Recent literature reassesses the historical role of industry policy and suggests the sectoral and productivity benefits were often larger than assessed at the time. But when practised at scale, with the intent of reducing supply chain vulnerabilities, industry policy is de-globalist. IMF research suggests returning global integration to 2000 levels would cost around 4.5 per cent of global GDP under “reshoring” and 1.8 per cent under “‘friendshoring”.
Global defence expenditure rose 6.8 per cent in real terms last year, the largest increase since 2009. Global defence companies are already recruiting at the fastest rate in more than three decades. The European Union’s first Defence Commissioner recently called for minimum defence equipment stockpiles across member countries. Australia’s most recent federal budget foreshadowed a doubling in annual defence expenditure by 2033-34.
The final D is dwelling deficiency. Dwellings, as a competitor for resources in the economy, is coming off second best. The Demographia International Housing Affordability Report assesses 94 sub-national markets across eight nations, including Australia. The report found 84 per cent of markets are rated as seriously, severely or impossibly unaffordable. A recent Gallup Analytics survey found OECD households were more dissatisfied with housing availability than any of the 10 other civil society issues canvassed. There is nothing simple about simply adding supply with so many competing demands for resources.

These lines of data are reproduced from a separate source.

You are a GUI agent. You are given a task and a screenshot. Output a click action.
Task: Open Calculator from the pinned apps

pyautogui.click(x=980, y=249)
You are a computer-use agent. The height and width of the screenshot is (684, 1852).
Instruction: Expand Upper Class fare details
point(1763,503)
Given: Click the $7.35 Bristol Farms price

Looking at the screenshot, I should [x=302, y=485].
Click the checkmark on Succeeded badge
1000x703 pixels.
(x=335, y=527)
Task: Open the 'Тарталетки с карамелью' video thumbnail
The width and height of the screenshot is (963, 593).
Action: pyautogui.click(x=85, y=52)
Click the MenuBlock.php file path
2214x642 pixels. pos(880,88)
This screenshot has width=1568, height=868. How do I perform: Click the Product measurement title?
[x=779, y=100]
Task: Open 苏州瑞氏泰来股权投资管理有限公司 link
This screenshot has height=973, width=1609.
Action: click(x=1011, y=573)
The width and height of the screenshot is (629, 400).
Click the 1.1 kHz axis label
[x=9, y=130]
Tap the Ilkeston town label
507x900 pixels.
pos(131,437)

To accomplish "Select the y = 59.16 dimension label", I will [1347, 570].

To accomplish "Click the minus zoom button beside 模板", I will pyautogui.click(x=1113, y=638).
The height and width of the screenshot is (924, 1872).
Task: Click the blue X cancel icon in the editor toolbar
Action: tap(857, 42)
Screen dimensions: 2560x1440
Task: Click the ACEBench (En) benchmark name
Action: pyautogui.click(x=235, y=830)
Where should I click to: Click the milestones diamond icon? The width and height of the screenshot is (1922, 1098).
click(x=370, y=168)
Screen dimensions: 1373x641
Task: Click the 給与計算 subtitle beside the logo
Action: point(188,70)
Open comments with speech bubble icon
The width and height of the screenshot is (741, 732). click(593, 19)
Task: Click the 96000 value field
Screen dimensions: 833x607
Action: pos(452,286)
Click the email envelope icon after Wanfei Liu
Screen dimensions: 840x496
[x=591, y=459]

As the demands on resources have risen, demographics and democracy are also complicating supply.
BIS research suggests inflationary pressure rises when the share of dependants in the population increases. Across 22 advanced economies, including Australia, the working age
(20-64) share of the population is undergoing only its second reversal in the last 150 years. The first reversal accorded with the inflation challenges of the 1970s. The four Ds lean heavily on prime-age workers.
Delivering consistent policies is constrained by a growing tendency for governments to change more often. BCA analysis of election results since 2022 suggests the “dominant electoral issue in democracies today is incumbency rather than left/right ideological divide”. It is harder to keep government, it seems, than to win it.
While lower interest rates will be welcome, they will likely worsen the prioritisation challenge because they will strengthen demand. The only modest rise in unemployment and strong aggregate private sector balance sheets suggest the three rate cuts we expect are likely to gain traction quickly.
Even before rate cuts, prioritisation is already occurring. Renewable projects are being delayed by a shortage of skilled workers. The NSW Productivity Commission suggested higher infrastructure spending is slowing housing construction.
There are historical parallels. The US’s late-1930s production build-up required the government’s Priorities Board to divide “America’s raw materials into strategic, critical and essential categories” to try and prevent “starving the rest of the economy”.
But the current poor level of productivity is sharpening resourcing constraints. The more economies raise productivity, the less prioritisation will be required.
The road to future prosperity is paved with better productivity, not rate cuts.